C01_P08
A 900-Year Isotopic Proxy Rainfall Record from central Botswana
Patrut R1, Woodborne S2, Patrut A1,3, Hall G4, Robertson I5, Winterbach C6, Rakosy L7
1Babes-Bolyai University, , Faculty of Chemistry and Chemical Engineering, Cluj-Napoca, Romania, 2iThemba LABS, Johannesburg, South Africa, 3Babes-Bolyai University, Raluca Ripan Institute for Research in Chemistry, Cluj-Napoca, Romania, 4Mammal Research Institute, University of Pretoria, Pretoria, South Africa, 5Swansea University, Department of Geography, Swansea, UK, 6Tau Consultants (Pty) Ltd, Maun, Botswana, 7Babes-Bolyai University, Faculty of Biology and Geology, , Cluj-Napoca, Romani
High resolution climate archives for southern Africa are essential for designing and validating climate projections. For southern Africa and Botswana in particular, the interannual rainfall variability is associated with sea surface temperatures in the Agulhas Current Core region, which determine the east-west displacement of tropical temperate troughs (TTTs). Stable carbon isotope analysis and radiocarbon dating of the African baobab (Adansonia digitata L.) can provide reliable reconstructions of rainfall variability in its distribution area. We obtained a proxy rainfall record for central Botswana based on the historic Chapman baobab, which collapsed in 2016 during an intense El Niño event. The two investigated samples of the oldest stems of the baobab, which exhibited an open ring-shaped structure composed of 6 stems, provide insight into the precipitation regime over the last millennium, showing centennial and decadal scale variability.
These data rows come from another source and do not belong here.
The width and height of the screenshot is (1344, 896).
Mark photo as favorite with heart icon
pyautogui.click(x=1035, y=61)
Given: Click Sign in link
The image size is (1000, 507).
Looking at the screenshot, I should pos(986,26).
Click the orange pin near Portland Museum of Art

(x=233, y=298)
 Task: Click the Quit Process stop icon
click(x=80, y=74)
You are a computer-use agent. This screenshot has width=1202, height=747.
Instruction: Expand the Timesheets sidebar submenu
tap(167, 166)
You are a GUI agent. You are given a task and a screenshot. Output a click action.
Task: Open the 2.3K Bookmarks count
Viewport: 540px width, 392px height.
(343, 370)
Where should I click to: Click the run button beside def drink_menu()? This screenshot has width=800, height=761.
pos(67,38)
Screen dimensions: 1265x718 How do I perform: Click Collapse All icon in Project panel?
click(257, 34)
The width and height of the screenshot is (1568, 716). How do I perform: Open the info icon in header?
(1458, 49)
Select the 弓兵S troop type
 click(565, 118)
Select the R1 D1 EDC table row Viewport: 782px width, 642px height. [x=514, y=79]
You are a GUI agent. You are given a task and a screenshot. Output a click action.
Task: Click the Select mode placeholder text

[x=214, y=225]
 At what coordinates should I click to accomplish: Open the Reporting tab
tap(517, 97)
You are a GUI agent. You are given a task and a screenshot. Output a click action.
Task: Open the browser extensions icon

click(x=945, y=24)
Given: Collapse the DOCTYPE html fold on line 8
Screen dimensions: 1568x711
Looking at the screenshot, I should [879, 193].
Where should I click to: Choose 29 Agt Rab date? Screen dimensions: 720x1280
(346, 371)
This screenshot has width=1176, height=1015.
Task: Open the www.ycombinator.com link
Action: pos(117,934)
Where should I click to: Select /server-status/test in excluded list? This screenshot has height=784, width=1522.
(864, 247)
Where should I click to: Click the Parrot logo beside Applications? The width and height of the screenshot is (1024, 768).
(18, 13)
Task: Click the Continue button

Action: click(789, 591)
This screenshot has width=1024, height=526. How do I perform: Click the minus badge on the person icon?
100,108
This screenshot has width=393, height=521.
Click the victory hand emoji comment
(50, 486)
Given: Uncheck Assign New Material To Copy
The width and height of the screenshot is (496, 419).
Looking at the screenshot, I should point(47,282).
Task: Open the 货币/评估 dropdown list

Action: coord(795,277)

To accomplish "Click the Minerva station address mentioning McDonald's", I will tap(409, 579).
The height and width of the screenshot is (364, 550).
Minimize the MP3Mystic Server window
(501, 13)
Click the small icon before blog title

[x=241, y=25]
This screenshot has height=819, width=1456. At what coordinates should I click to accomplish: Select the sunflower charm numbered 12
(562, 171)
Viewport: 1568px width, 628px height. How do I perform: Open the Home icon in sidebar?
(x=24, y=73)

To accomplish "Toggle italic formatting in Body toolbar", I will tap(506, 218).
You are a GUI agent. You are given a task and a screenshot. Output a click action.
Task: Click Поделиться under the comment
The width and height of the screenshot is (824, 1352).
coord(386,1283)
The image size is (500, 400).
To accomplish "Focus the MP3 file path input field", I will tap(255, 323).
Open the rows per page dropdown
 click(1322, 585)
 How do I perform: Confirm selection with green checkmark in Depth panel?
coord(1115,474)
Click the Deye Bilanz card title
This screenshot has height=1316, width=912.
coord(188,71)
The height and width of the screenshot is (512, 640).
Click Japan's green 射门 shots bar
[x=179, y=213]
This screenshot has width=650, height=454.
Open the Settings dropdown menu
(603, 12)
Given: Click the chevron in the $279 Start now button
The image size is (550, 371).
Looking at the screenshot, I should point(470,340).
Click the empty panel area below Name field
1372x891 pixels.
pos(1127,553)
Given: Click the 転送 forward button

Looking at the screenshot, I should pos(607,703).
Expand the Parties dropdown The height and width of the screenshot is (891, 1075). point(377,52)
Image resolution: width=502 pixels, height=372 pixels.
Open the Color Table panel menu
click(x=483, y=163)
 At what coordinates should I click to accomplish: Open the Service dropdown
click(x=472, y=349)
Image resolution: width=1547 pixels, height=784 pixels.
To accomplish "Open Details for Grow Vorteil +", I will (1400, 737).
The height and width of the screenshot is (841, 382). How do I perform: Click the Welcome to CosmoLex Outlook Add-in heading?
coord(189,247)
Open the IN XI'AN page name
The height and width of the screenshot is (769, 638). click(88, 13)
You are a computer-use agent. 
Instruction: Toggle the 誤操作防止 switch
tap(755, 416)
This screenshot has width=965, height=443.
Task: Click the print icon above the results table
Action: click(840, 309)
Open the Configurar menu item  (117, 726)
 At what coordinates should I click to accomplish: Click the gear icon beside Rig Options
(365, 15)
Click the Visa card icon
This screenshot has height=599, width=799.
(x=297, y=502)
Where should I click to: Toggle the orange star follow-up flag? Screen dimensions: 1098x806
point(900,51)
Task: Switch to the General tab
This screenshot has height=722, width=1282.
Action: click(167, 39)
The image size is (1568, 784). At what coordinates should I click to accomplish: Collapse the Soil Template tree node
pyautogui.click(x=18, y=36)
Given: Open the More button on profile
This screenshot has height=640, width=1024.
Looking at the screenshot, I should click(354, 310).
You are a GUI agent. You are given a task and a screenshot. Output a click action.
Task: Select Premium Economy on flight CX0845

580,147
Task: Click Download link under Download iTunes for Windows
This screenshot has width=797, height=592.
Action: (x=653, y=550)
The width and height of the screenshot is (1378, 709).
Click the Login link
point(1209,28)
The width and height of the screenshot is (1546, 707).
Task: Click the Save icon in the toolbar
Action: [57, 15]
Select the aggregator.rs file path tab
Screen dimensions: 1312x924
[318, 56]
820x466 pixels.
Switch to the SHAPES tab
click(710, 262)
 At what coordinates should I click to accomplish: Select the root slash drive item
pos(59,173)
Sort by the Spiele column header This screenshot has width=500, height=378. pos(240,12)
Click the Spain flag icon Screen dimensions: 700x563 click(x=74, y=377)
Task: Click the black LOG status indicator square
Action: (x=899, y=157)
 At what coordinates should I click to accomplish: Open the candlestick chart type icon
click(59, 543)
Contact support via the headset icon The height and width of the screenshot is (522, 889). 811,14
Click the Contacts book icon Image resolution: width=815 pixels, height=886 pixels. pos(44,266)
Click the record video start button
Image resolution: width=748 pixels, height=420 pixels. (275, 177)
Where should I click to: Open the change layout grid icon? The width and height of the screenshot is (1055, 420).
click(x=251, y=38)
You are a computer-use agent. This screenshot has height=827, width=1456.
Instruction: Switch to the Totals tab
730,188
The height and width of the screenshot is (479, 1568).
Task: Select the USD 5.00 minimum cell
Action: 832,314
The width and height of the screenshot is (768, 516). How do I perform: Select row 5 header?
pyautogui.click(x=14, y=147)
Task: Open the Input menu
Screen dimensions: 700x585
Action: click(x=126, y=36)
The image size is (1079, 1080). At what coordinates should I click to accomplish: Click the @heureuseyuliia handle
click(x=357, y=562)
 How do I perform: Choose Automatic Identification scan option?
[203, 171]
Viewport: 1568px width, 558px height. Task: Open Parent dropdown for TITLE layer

The results indicate that the lowest rainfall occurred during the Little Ice Age (1300-1350), while the Warm Medieval Period was marked by relatively stable precipitation. Previous studies suggested positive sea surface temperature (SST) anomalies in the Mozambique Channel led to an eastward movement of the TTTs but our proxy record shows a westward displacement in the past, causing drought in north-eastern South Africa and wetter conditions in the central part of southern Africa. The positive rainfall correlation with SST anomalies and ENSO reversed after 1900, causing a gradual decrease in precipitation and confirming the current aridity trend for Botswana.
The research was funded by the Romanian Ministry of Research CNCS-UEFISCDI under grant PN-III-P4-ID-PCE-201620-2567, No. 145/2021.